— Your goal —
Nothing but the lines below between the line holding "Task: Click the search magnifying glass icon" and the line holding "This screenshot has height=480, width=1035.", inclusive, should appear in the answer, each set down exactly.

Records shown: Begin

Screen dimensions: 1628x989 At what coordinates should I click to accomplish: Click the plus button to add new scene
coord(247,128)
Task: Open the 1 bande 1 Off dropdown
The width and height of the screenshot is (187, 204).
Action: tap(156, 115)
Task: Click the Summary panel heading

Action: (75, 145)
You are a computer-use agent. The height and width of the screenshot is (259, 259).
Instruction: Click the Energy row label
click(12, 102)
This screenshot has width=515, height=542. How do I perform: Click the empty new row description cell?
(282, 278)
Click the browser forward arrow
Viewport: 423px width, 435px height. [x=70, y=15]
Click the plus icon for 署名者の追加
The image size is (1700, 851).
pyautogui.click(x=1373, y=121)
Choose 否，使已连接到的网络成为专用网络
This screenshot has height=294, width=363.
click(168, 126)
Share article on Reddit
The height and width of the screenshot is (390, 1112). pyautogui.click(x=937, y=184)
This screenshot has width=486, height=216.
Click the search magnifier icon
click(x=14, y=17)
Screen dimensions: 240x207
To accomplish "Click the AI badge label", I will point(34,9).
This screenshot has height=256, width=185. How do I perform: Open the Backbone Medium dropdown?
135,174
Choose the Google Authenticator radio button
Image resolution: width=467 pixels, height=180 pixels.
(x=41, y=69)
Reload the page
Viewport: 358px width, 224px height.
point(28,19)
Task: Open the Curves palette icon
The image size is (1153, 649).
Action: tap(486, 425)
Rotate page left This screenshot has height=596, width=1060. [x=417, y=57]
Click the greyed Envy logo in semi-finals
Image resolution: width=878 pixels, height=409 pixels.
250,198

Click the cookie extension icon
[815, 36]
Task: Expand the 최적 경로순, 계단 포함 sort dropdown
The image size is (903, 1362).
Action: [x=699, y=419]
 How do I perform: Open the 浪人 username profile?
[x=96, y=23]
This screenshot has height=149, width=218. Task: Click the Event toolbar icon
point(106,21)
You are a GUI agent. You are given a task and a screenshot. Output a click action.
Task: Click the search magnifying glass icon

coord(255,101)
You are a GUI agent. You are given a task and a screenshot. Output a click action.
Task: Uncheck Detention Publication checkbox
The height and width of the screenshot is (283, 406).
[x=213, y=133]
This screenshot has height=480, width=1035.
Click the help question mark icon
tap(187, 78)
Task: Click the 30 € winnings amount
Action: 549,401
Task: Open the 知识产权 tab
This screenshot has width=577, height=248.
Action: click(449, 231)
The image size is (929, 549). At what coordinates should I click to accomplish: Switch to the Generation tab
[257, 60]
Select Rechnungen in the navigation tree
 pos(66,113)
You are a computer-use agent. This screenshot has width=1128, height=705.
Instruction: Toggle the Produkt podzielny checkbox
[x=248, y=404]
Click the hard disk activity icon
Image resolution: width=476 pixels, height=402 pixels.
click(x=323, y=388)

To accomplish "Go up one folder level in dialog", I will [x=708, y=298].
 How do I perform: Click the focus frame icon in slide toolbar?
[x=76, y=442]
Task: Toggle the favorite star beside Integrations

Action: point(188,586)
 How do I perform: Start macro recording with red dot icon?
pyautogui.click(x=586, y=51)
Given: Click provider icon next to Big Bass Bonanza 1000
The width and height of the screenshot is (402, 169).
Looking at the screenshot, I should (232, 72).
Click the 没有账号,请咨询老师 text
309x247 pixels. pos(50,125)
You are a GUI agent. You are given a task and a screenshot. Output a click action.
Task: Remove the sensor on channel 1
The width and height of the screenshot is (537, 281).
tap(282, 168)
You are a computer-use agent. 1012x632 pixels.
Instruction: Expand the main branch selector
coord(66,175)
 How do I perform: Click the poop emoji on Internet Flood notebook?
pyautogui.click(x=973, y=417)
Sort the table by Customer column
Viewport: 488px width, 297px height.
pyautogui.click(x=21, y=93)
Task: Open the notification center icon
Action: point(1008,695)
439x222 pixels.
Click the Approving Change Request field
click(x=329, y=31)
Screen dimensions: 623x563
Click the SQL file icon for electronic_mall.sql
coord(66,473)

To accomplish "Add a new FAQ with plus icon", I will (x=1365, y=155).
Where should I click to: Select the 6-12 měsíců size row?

Records shown: End

— Answer space —
Task: Click the search magnifying glass icon

coord(255,101)
You are a GUI agent. You are given a task and a screenshot. Output a click action.
Task: Uncheck Detention Publication checkbox
The height and width of the screenshot is (283, 406).
[x=213, y=133]
This screenshot has height=480, width=1035.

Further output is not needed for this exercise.